Die Caffey-Krankheit wird durch eine Mutation des Gens COL1A1 verursacht. Dieses Gen funktioniert, indem es Anweisungen zur Herstellung eines Teils eines großen Moleküls bereitstellt, das als Kollagen bekannt ist. 2 Kollagene sind Proteine, die Körpergewebe unterstützen und stärken, einschließlich Knorpel, Knochen, Sehnen und Haut. Dieses Kollagen befindet sich in diesen Bereichen in Räumen um die Zellen herum. Die Moleküle des Kollagens sind in dünnen Fibrillen vernetzt, die sehr flexibel und stark sind.
Was sind die Symptome der Caffey-Krankheit?
Wenn ein Kind von der Caffey-Krankheit betroffen ist, werden bei dem Kind die folgenden drei Hauptsymptome auftreten: Weichteilschwellung, Knochenläsionen und Reizbarkeit. Die Weichteilschwellung tritt normalerweise plötzlich auf. Es ist tief und fest. Es wird auch Zärtlichkeit der Weichteile geben. Diese Läsionen können mehrere Körperteile betreffen, darunter Unterkiefer, Schienbein, Elle, Schulterblatt, Rippen, Schädel und Mittelfußknochen. Wenn der Unterkiefer betroffen ist, kann das Kind sich weigern, etwas zu essen, was zu einem schlechten Wachstum des Kindes führt.
Wie wird die Caffey-Krankheit diagnostiziert?

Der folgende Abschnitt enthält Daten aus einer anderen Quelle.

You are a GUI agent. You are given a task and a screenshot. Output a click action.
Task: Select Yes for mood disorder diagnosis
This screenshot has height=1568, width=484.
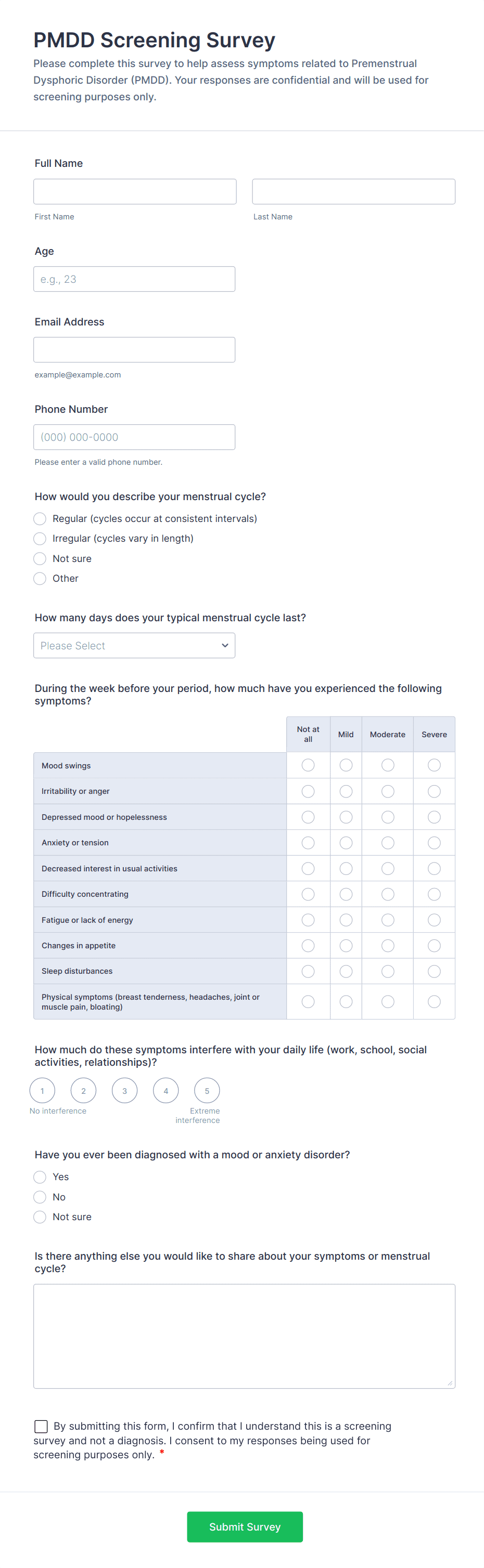40,1177

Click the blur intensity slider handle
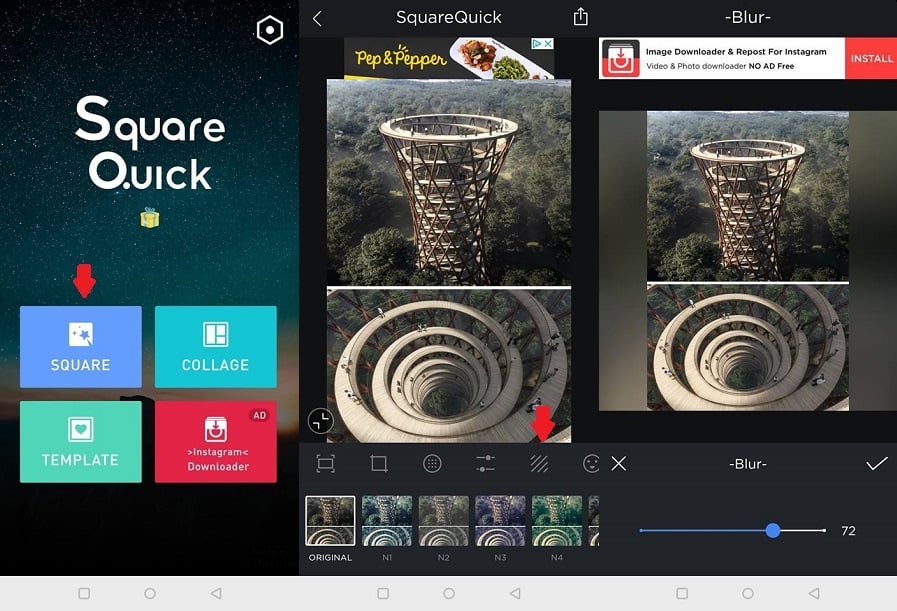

In den meisten Fällen kann die Caffey-Krankheit nur durch eine körperliche Untersuchung des betroffenen Kindes diagnostiziert werden. Bildgebende Untersuchungen in Form von Röntgenbildern werden angeordnet, die knöcherne Veränderungen sowie Weichteilschwellungen zeigen, die wiederum die Diagnose bestätigen. Der Arzt kann dann eine Biopsie des betroffenen Bereichs anordnen, die Veränderungen zeigt, die mit der Caffey-Krankheit übereinstimmen. Es gibt keine spezifischen Bluttests, um die Diagnose der Caffey-Krankheit zu bestätigen, aber wenn eine ESR überprüft wird, zeigt sie eine erhöhte Zahl zusammen mit erhöhten Werten der alkalischen Phosphatase. Anämie kann auch im CBC vorhanden sein und auch das Vorhandensein einer hohen Anzahl weißer Blutkörperchen. Alle oben genannten Tests tragen wesentlich dazu bei, die Diagnose der Caffey-Krankheit zu bestätigen.
Wie wird die Caffey-Krankheit behandelt?
Die Caffey-Krankheit ist normalerweise ein selbstlimitierender Zustand und verschwindet im Laufe der Zeit von selbst, und es ist keine spezifische Behandlung erforderlich. Kortikosteroide und NSAR können bei der Kontrolle der Symptome in schweren Fällen hilfreich sein.
Genesung und Prognose der Caffey-Krankheit
Normalerweise dauert es etwa acht bis neun Monate, bis sich dieser Zustand vollständig erholt hat. In einigen Fällen kann ein betroffenes Kind knöcherne Fusionen oder Beinlängendifferenzen haben, obwohl diese Fälle aufgrund der Caffey-Krankheit ziemlich selten sind.